Problem 1.
Answer these questions from the article on National Guard staffing, one answer per line.
(a) How many House lawmakers wrote the letter?
(b) Members of which committee led the effort?
(c) What is the title of the report the letter cites?
Problem 2. Carry on writing the article on National Guard staffing, starting after its final sentence.

Reading text.
Dozens of lawmakers from the nation’s three most populous states are calling on defense leaders to increase their Guard forces following an unprecedented year of domestic and overseas missions.
Fifty-nine House lawmakers, including both Democrats and Republicans, from California, Texas and Florida wrote to Defense Secretary Lloyd Austin last week asking for a review of current force structure and for support in growing the Guard in each of the three states.
The letter notes that California, Florida and Texas have the three lowest Guardsmen-to-civilian ratios in the country and states that the past year, with civil unrest, pandemic, natural disaster and more missions, has highlighted the strain on units in those states.
“The limited resources allocated to our states has affected our Guard bureau’s ability to rotate personnel, putting greater demand on Guard families,” they wrote.
Members of the House Armed Services Committee led the effort.
The letter cites a report to Congress, “Impact of U.S. Population Trends on National Guard Force Structure,” that was sent earlier this year from the National Guard Bureau.

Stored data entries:
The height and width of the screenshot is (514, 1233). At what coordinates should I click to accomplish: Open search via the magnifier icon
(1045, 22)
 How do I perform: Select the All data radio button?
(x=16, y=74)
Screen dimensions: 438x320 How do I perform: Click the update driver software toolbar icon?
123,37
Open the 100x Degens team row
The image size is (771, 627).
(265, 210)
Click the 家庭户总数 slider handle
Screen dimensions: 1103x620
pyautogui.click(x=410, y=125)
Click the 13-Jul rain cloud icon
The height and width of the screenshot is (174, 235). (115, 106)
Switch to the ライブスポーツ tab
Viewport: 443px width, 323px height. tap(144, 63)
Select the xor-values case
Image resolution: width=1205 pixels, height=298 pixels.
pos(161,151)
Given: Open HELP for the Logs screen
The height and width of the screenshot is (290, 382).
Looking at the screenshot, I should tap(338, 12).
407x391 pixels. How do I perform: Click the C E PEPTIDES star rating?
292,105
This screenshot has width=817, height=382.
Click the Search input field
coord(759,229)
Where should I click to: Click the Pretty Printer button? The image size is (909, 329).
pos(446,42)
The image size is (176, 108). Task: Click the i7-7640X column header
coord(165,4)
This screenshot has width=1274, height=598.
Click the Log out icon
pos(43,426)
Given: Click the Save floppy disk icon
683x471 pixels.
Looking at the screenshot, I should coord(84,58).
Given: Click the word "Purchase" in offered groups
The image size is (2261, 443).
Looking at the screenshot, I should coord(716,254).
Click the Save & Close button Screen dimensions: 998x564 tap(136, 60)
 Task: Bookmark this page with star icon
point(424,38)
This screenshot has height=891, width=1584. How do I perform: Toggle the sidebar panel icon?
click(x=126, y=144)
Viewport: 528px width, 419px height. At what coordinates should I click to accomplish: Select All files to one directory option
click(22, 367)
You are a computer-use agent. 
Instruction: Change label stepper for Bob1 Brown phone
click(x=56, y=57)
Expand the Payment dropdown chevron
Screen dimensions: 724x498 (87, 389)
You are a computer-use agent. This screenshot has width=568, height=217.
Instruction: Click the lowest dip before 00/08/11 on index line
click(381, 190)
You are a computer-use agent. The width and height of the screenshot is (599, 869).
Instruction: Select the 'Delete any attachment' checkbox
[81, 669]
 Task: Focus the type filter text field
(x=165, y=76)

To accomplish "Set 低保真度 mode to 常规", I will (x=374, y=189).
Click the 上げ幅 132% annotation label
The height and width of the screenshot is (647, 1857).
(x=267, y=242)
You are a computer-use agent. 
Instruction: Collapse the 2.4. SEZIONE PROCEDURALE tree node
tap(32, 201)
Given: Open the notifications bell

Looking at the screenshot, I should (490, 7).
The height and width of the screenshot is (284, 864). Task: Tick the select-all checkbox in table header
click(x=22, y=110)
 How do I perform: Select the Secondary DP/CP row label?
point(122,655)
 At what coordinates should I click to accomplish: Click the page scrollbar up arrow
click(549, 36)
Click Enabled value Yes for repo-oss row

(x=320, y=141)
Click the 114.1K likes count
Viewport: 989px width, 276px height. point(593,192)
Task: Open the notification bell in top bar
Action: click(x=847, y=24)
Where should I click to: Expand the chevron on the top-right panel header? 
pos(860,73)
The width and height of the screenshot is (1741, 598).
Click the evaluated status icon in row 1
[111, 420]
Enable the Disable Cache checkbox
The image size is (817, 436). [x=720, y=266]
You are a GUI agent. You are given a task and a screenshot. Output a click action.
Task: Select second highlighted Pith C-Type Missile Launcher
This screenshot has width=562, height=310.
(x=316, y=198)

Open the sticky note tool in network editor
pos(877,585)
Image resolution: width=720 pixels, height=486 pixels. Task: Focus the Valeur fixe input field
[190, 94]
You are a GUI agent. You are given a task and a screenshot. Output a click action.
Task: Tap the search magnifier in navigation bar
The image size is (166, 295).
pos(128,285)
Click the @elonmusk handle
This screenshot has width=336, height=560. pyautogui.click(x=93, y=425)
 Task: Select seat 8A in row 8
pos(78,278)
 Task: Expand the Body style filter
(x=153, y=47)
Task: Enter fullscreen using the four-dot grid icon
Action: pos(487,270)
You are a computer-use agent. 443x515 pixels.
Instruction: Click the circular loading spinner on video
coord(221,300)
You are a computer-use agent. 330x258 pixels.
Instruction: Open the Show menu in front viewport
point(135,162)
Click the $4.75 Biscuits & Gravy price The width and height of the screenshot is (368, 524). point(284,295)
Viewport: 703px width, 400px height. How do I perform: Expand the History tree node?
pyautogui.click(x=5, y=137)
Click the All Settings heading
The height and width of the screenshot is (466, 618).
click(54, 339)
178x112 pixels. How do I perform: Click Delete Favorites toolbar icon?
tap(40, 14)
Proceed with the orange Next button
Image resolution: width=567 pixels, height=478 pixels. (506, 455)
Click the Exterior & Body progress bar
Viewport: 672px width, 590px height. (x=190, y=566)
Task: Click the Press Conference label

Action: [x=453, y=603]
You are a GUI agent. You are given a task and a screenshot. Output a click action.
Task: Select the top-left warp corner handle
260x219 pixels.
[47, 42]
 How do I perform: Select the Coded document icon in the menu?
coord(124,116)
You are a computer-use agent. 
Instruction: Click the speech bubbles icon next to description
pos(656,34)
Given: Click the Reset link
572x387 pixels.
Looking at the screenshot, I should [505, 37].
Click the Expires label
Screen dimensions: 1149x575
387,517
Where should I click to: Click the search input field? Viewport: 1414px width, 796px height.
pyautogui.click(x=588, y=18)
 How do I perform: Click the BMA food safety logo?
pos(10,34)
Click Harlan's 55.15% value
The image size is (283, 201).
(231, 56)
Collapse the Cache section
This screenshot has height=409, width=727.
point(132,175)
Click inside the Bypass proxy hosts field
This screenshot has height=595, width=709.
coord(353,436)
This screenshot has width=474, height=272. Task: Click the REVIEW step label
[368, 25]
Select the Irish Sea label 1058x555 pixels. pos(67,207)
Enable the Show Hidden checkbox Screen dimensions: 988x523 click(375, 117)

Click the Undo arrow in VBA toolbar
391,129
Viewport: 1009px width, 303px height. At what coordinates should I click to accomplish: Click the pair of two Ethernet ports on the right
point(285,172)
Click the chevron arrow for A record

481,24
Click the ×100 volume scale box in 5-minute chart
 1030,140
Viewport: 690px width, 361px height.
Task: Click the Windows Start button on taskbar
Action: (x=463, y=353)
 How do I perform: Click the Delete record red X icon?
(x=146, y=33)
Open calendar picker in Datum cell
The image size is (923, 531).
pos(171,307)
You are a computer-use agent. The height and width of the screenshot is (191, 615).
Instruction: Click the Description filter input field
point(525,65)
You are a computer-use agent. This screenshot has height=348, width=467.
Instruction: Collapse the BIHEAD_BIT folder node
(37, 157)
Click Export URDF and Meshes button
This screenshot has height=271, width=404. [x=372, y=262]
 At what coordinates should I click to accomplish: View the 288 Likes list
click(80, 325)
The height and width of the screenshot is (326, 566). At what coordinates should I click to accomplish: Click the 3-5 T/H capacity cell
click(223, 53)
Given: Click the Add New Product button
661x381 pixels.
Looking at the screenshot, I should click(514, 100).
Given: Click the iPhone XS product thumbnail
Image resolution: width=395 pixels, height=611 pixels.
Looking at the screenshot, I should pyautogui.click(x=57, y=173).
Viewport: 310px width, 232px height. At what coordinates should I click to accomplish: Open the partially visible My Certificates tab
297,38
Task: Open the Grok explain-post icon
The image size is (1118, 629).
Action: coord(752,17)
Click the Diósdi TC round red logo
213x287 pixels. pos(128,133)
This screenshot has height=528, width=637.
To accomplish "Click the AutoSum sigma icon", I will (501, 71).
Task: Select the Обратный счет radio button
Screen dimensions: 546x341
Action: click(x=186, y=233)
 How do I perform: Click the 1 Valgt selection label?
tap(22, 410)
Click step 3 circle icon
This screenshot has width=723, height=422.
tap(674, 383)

Response box 1.
(a) Fifty-nine
(b) The House Armed Services Committee
(c) "Impact of U.S. Population Trends on National Guard Force Structure"

Response box 2.
That report noted a population shift from rural to urban communities that “will require the National Guard to rebalance recruiting within states to keep pace with the internal shift within each state.”
But, the report also notes that “overall, domestic migration from the Northern U.S. to the South and West will cause more recruiting challenges as the pool of eligible recruits is reduced.”
Fewer potential recruits are eligible for military service in the South and West due to poor fitness, lack of educational achievement and drug use.
The NGB report also notes that states with higher population densities have, on average, lower per capita military recruitment than more rural states.
“Rural communities with fewer economic opportunities continue to see more recruits per capita,” the report found.